- _DAFTAR TUGAS_
a – Tuliskan ulang tanpa perubahan bagian teks tentang Mishima, dimulai dari kata-kata yang memuat "Pada puncak Perang" dan berhenti setelah "politisi konservatif itu.".
b – Tentukan apakah setiap pernyataan berikut sesuai dengan teks tentang Mishima, lalu jawab ya atau tidak disertai kutipan persis kata-kata teks yang menentukannya: (i) Novel After the Banquet ditulis oleh Kawabata. (ii) Politisi dalam novel itu menggugat soal pelanggaran privasi. (iii) Menurut rumor, komite Hadiah Nobel mengira Mishima berada di sayap kiri.
c – Menurut teks tentang Mishima, pada tahun berapa Mishima terlibat dalam sebuah kontroversi?

Tapi pada tahun 1960 Mishima terlibat dalam sebuah kontroversi yang bisa menghancurkan peluangnya dan malah membuka pintu Hadiah Nobel ke Kawabata. Mishima menulis sebuah novel berjudul After the Banquet yang merupakan potret terselubung seorang politisi konservatif yang sangat tidak menarik. Politisi tersebut menggugat soal pelanggaran privasi, melibatkan Mishima dalam kasus pengadilan yang akan bergemuruh selama bertahun-tahun.

Pada puncak Perang Dingin di tahun 1960an, rumornya adalah bahwa komite Hadiah Nobel menghindar dari Mishima – yang di masa mendatang jadi tokoh ikon politik sayap kanan – karena mereka secara keliru mengira bahwa Mishima berada di sayap kiri karena karya satirnya pada seorang politisi konservatif itu.

- _MATERI YANG DIBERIKAN_
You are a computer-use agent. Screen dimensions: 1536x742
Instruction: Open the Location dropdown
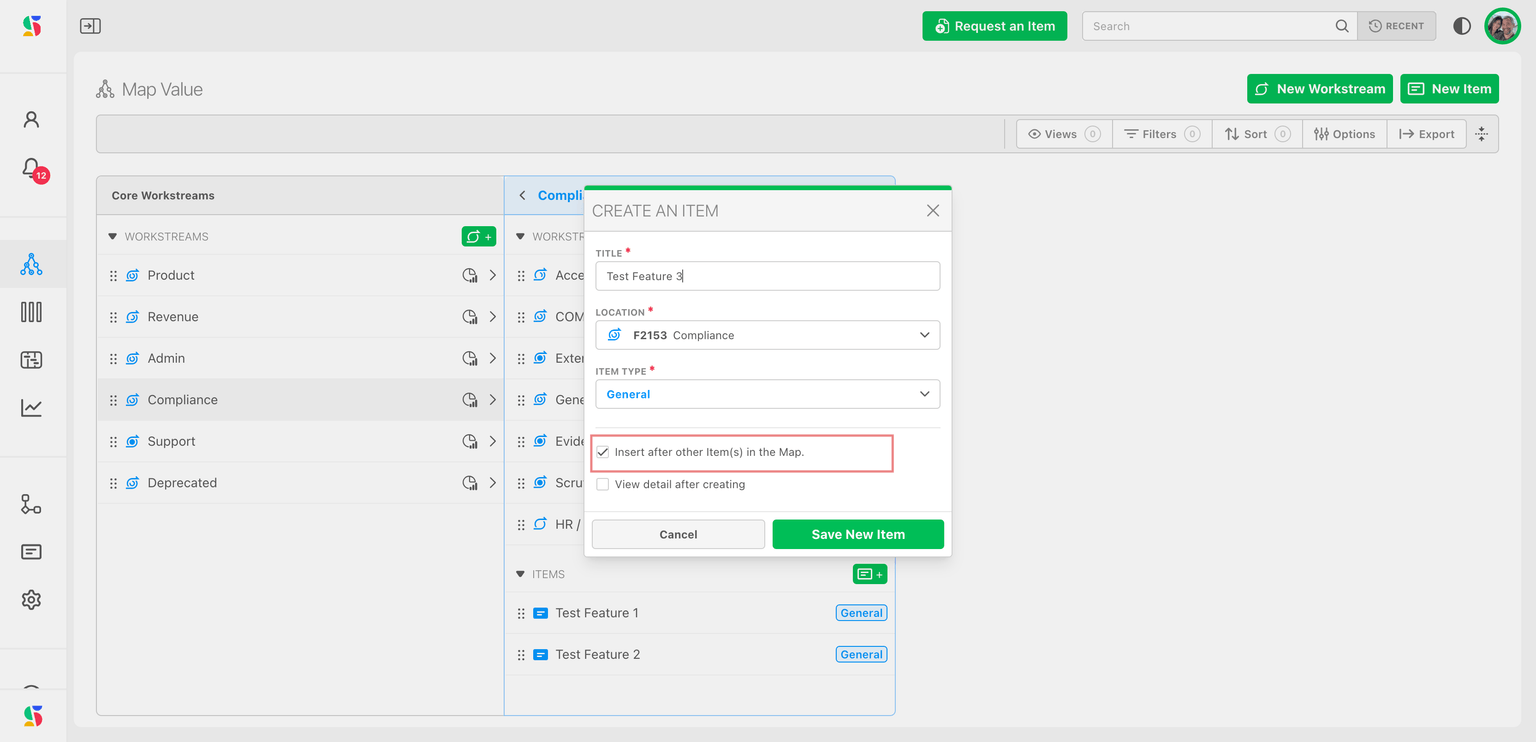767,335
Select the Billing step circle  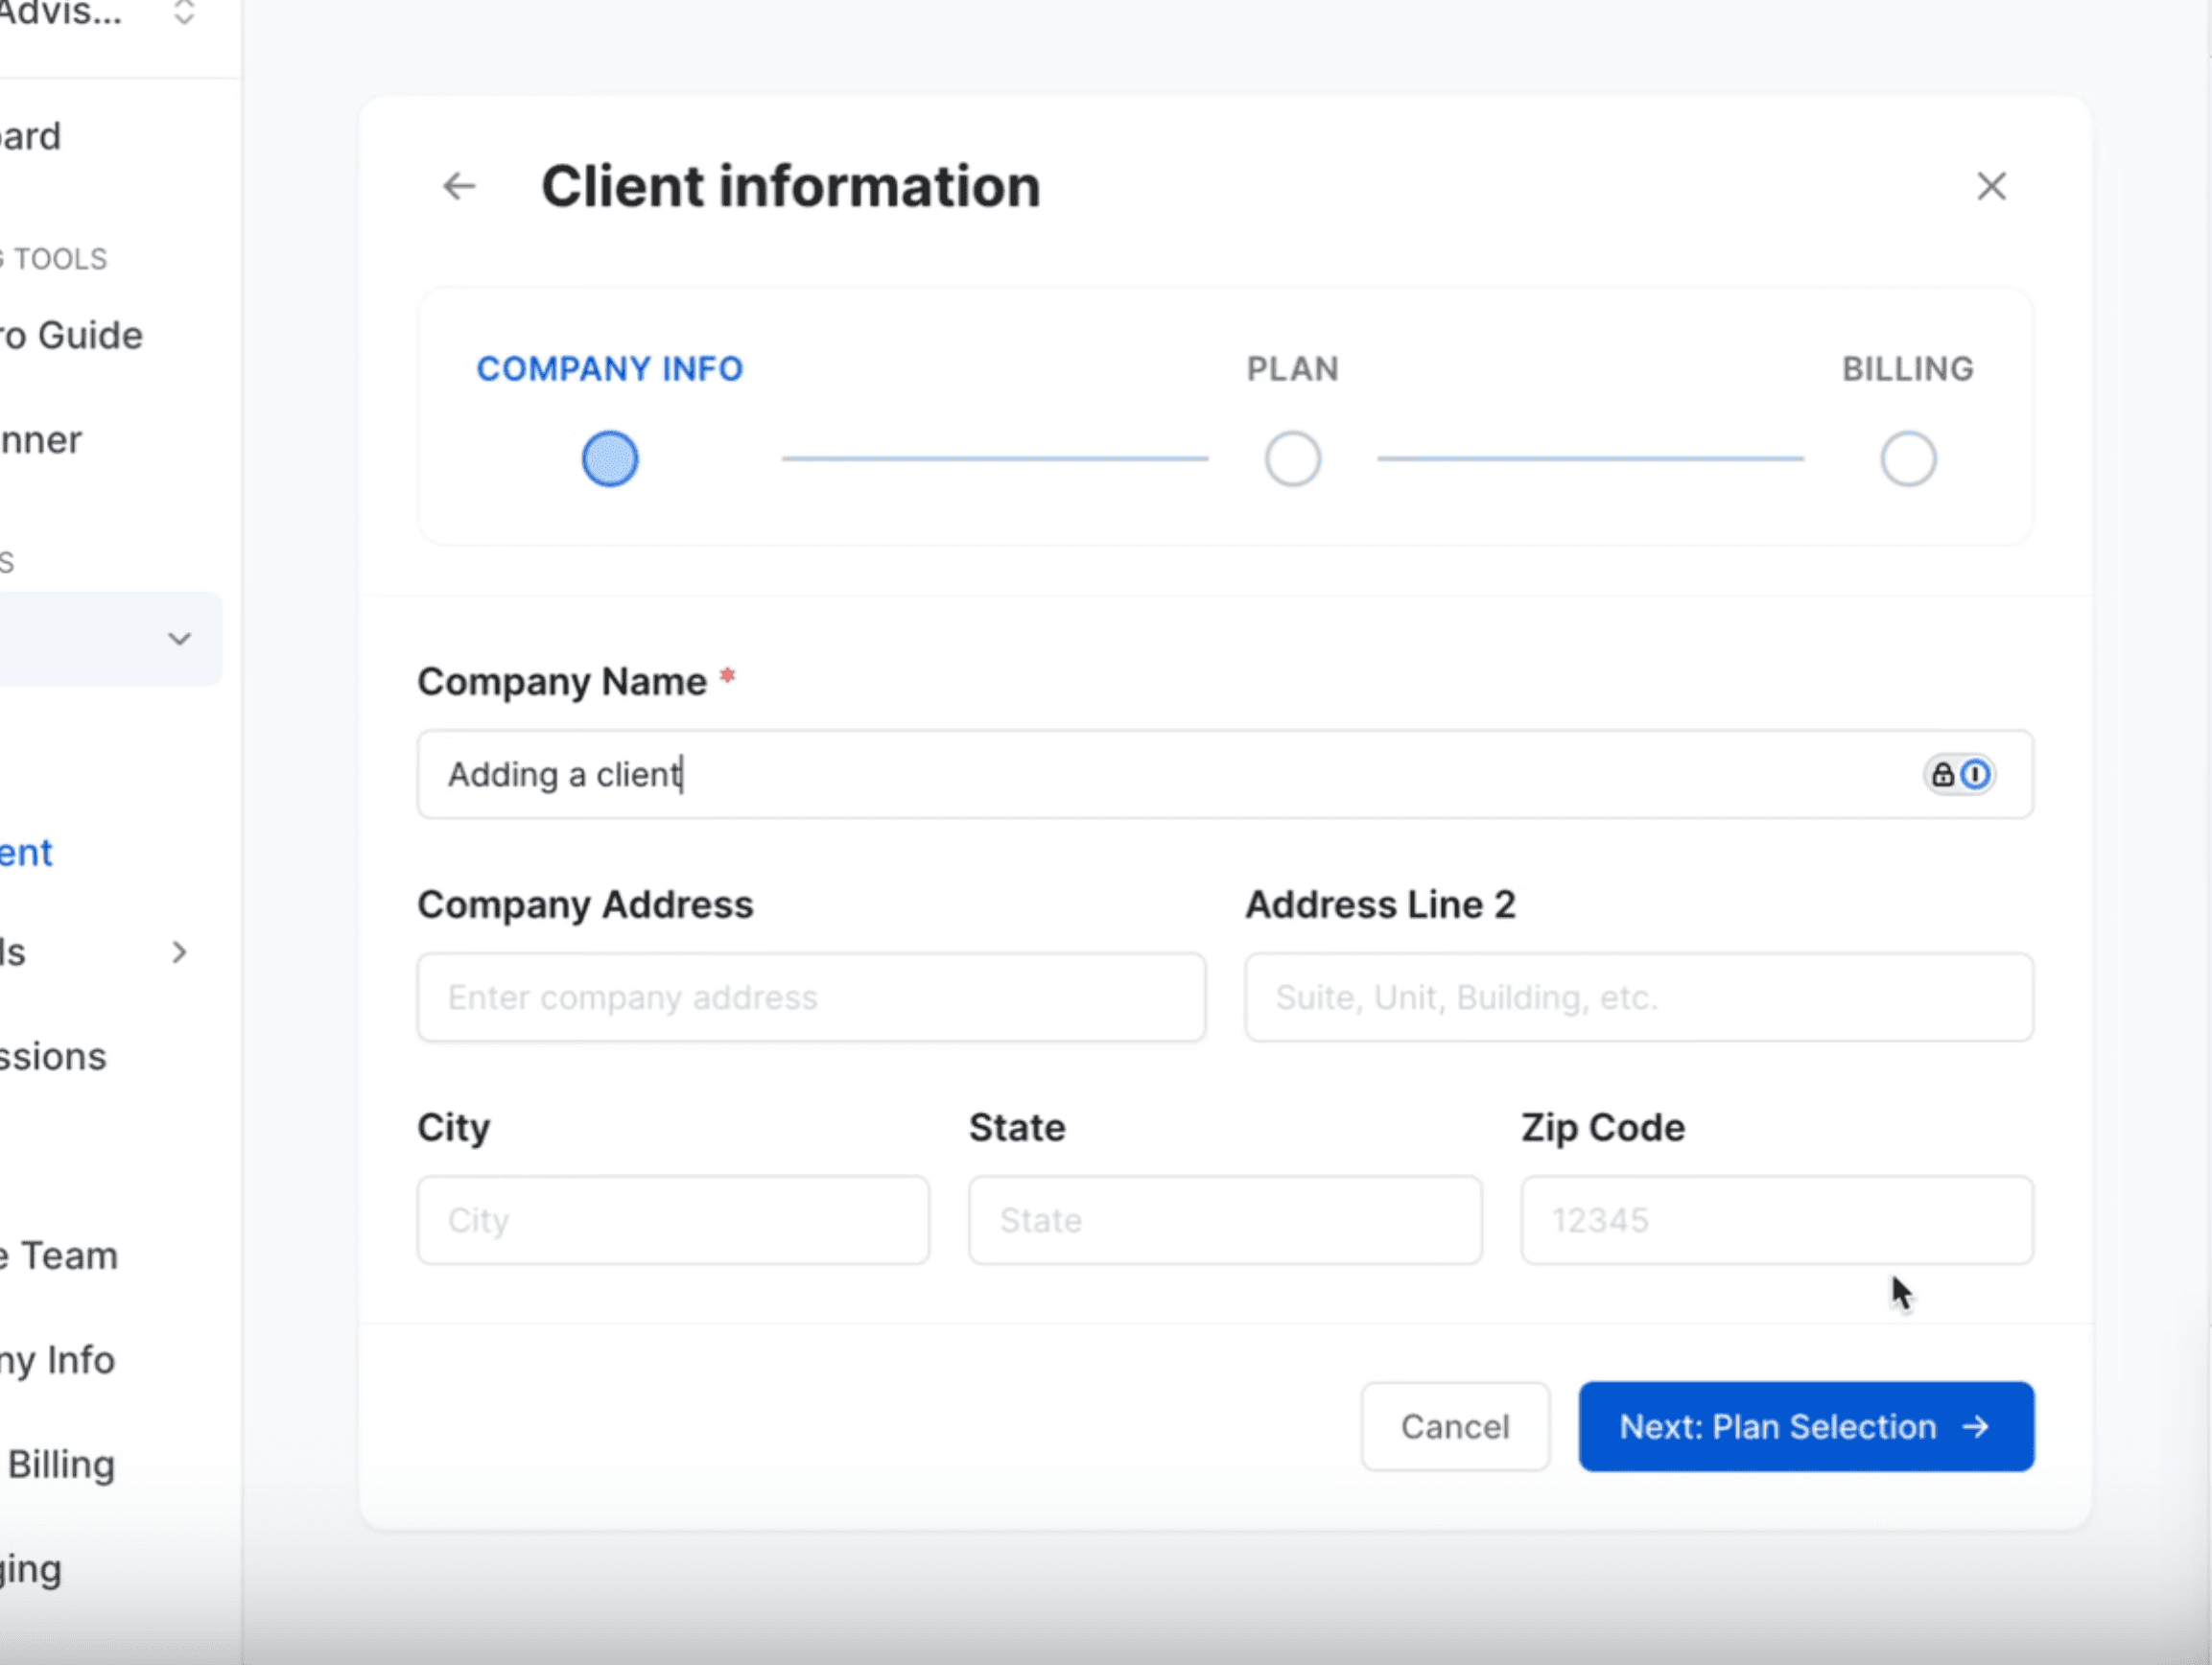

- _HASIL PER TUGAS_
a –
Pada puncak Perang Dingin di tahun 1960an, rumornya adalah bahwa komite Hadiah Nobel menghindar dari Mishima – yang di masa mendatang jadi tokoh ikon politik sayap kanan – karena mereka secara keliru mengira bahwa Mishima berada di sayap kiri karena karya satirnya pada seorang politisi konservatif itu.

b –
(i) Tidak: "Mishima menulis sebuah novel berjudul After the Banquet".
(ii) Ya: "Politisi tersebut menggugat soal pelanggaran privasi".
(iii) Ya: "karena mereka secara keliru mengira bahwa Mishima berada di sayap kiri".

c – Pada tahun 1960.